--- Record set ---

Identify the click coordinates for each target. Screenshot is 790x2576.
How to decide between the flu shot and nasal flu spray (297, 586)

---
--- Record set ---

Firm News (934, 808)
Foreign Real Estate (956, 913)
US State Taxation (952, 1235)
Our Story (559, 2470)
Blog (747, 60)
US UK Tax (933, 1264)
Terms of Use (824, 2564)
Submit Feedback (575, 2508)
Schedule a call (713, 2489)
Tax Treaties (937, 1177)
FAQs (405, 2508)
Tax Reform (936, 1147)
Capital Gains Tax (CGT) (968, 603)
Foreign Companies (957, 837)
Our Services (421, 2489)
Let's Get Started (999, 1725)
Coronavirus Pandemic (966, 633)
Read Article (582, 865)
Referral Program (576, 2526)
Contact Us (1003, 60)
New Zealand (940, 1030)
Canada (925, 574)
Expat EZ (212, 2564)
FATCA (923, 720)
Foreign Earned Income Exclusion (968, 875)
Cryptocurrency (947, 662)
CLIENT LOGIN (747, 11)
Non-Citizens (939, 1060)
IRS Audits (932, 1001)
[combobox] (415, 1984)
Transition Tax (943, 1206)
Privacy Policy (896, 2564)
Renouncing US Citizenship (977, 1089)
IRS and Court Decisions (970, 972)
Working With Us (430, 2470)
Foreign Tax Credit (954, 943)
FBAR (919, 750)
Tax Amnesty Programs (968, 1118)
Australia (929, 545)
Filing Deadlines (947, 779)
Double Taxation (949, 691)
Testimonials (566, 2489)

---

- _What is expected_
The line above containing "IRS and Court Decisions (970, 972)", the line containing "Testimonials (566, 2489)", and every line between them are to be transcribed exactly; no other line is wanted.

- _Your response_
IRS and Court Decisions (970, 972)
Working With Us (430, 2470)
Foreign Tax Credit (954, 943)
FBAR (919, 750)
Tax Amnesty Programs (968, 1118)
Australia (929, 545)
Filing Deadlines (947, 779)
Double Taxation (949, 691)
Testimonials (566, 2489)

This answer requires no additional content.